In the past, there has been a lot of confusion about how Data Abstract picks the appropriate statement for a data table, if more than one connection is defined in a schema, and a data table provides different statements for different connections. A few new properties have been added to ease this:

  • A ConnectionType property has been added to the connections. This property is user-editable, and arbitrary values can be used to logically group connections that use similar statements, whether based in SQL dialect, database structure or any other factor together. When initially defining connections in Schema Modeler, this value will be pre-filled based on the driver or aux-driver - connections to SQL Server (whether through ADO SDAC or MSSQL.NET would default to, say, "MSSQL", while connections to Oracle would default to "ORACLE").
  • A matching ConnectionType property has also been added to the statements, specifying (optionally) which type of connections the statement is meant to apply to.
  • Finally, a boolean Default property has also been added to the statements, marking a single statement per data table as the default.

At runtime, the Data Abstract Service will use the following logic to locate the appropriate statement to retrieve a data table:

  • Check for a statement matching the active connection's ConnectionName (as was done in version 4.0 and below).
  • Check for a statement matching the new ConnectionType of the active connection.
  • Check for a statement marked as Default.
  • Check for a statement matching the "default" connection (which was the second and last step in version 4.0 and below).
  • If no statement is defined at all, use AutoSQL, as described above, to generate the appropriate SELECT code on the fly.

It is worth noting that AutoSQL can be applied in two different scenarios, either if step 1 through 4 found a statement that was configured to use AutoSQL (in other words, might provide a column mapping, but no SQL code), or if, as described in step 5, no statement was defined for the data table. In this second case, no column mapping will be applied, and the fields defined in the data table must exactly match with the underlying database.

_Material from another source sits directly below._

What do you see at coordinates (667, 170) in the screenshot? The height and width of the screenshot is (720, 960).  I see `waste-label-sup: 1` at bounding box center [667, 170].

This system should make it a lot more intuitive to set up schemas with multiple statements and connections, while at the same time providing new flexibility to allow scenarios that were not easy to achieve before. For example, you can now have several groups of connections sharing separate statements, where two or more connections use statements that map to a "legacy" database layout, while others reflect a new database format.

The important thing to realize is, that in the most general case of accessing a single database, you don't need to worry about all of this at all, as Data Abstract will do the right thing for you - but if you do need the flexibility for accessing different database formats or layouts, you have all these options at your disposal.